Precise Synthesis of Functional Carbon Dioxide-polyols

二氧化碳基多元醇(CO_(2)-polyol)是通过二氧化碳与环氧化物如环氧丙烷的调聚反应合成的一类端羟基功能化低聚物,然而具有后修饰特点的功能化CO_(2)-polyol的研究则少有报道.本文将衣康酸这一新型起始剂引入到环氧丙烷和CO_(2)的调聚反应中,成功地制备了双键功能化的CO_(2)-polyol.同时,衣康酸的生物来源属性进一步提高了生物碳比例,使得该多元醇的合成路线更为符合绿色可持续的理念.针对衣康酸存在酸性较强、双键较活泼等不利于PO/CO_(2)调聚反应的因素,采用具有多中心协同催化作用的铝卟啉低聚物催化剂,实现了含碳碳双键的CO_(2)-polyol的高效可控制备,且其链长和结构可调.所合成的具有活泼双键的不饱和多元醇为多种功能化二氧化碳基聚氨酯的合成提供了方便可行的操控平台.

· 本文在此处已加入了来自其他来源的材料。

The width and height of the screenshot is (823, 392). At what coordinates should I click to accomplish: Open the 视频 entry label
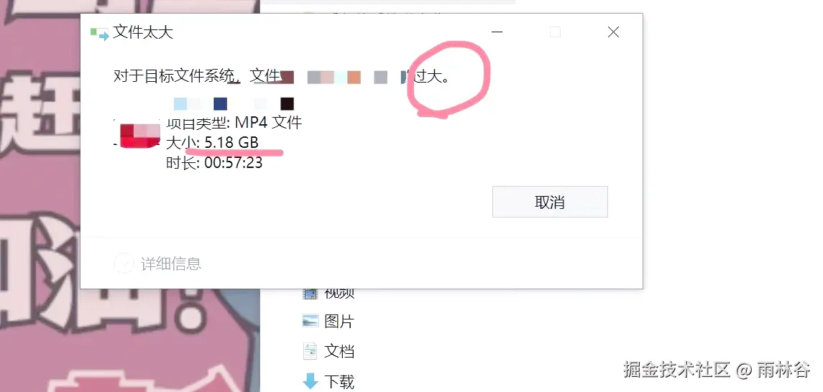pos(339,293)
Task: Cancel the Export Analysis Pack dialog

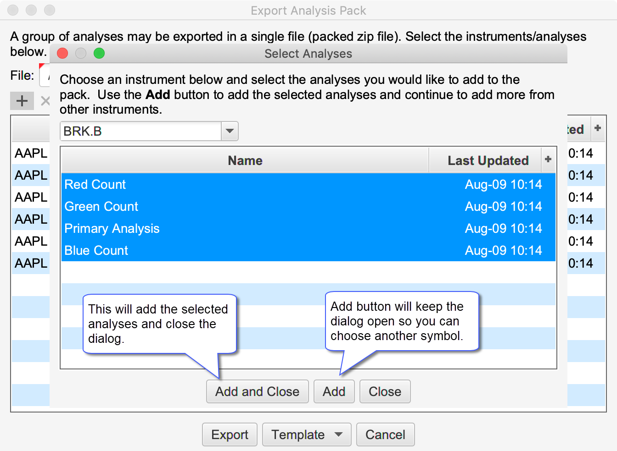Action: point(385,435)
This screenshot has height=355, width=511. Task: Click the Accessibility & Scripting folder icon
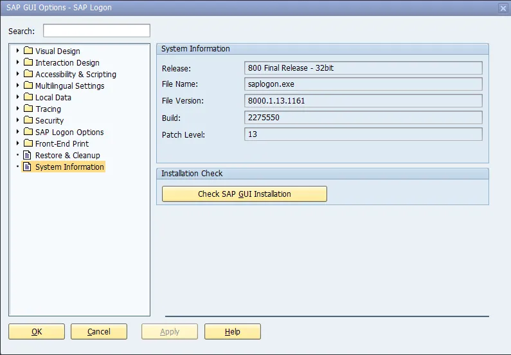pyautogui.click(x=28, y=74)
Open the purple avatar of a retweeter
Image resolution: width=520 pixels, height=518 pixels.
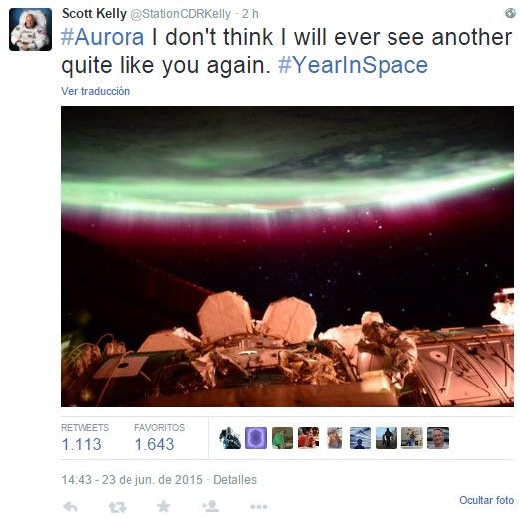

CO_(2)-polyols,comprised of both rigid carbonate and soft ether,contribute to important raw material innovation in the polyurethane industry,however,only rare examples have demonstrated functional CO_(2)-polyols for the purpose of post-modification.In this work,itaconic acid as a novel starter was introduced in the telomerization of propylene oxide and CO_(2)to afford alkene functionalized CO_(2)-polyol.Parenthetically,the biorenewable nature of itaconic acid also raised the bio-based carbon ratio in the structure of polyol,which further elevated the sustainability impact of the whole synthetic process.The major challenge of the preparation arose from the compatibility between itaconic acid and the involved CO_(2)/epoxide copolymerization catalyst.The first is that the strong acidity of itaconic acid may retard the catalysis and form certain amount of cyclic carbonate as byproduct.The second is to retain the active double bond requires rather low reaction temperature which also decreases the activity.Nevertheless,we adopted a highly active Al(Ⅲ)porphyrin oligomer catalyst to prepare itaconic acid based CO_(2)-polyol.Its multisite cooperative catalysis helped to overcome such obstacles,mediating the telomerization in both effective and well-controlled manner.Turnover frequency values of 2080-2500 h-1 were achieved even in the prerequisite of the full conversion and low temperature(60 oC).The selectivity was also remarkable as the amount of cyclic carbonate was controlled around 1 wt%in all cases.Meanwhile,the afforded polyols had tunable chain length of 1900-3800 g/mol and carbonate fraction of 15.9%-54.3%,which can be customized by adjusting the itaconic acid feed and CO_(2)pressure.Finally,a proof-of-concept study disclosed the activity of double bond which remained intact in the derived polyurethane.Hence,by the introduction of such unsaturated CO_(2)-polyols,this work may provide a viable synthetic toolbox,allowing the development of functional polyurethanes in nearly any direction.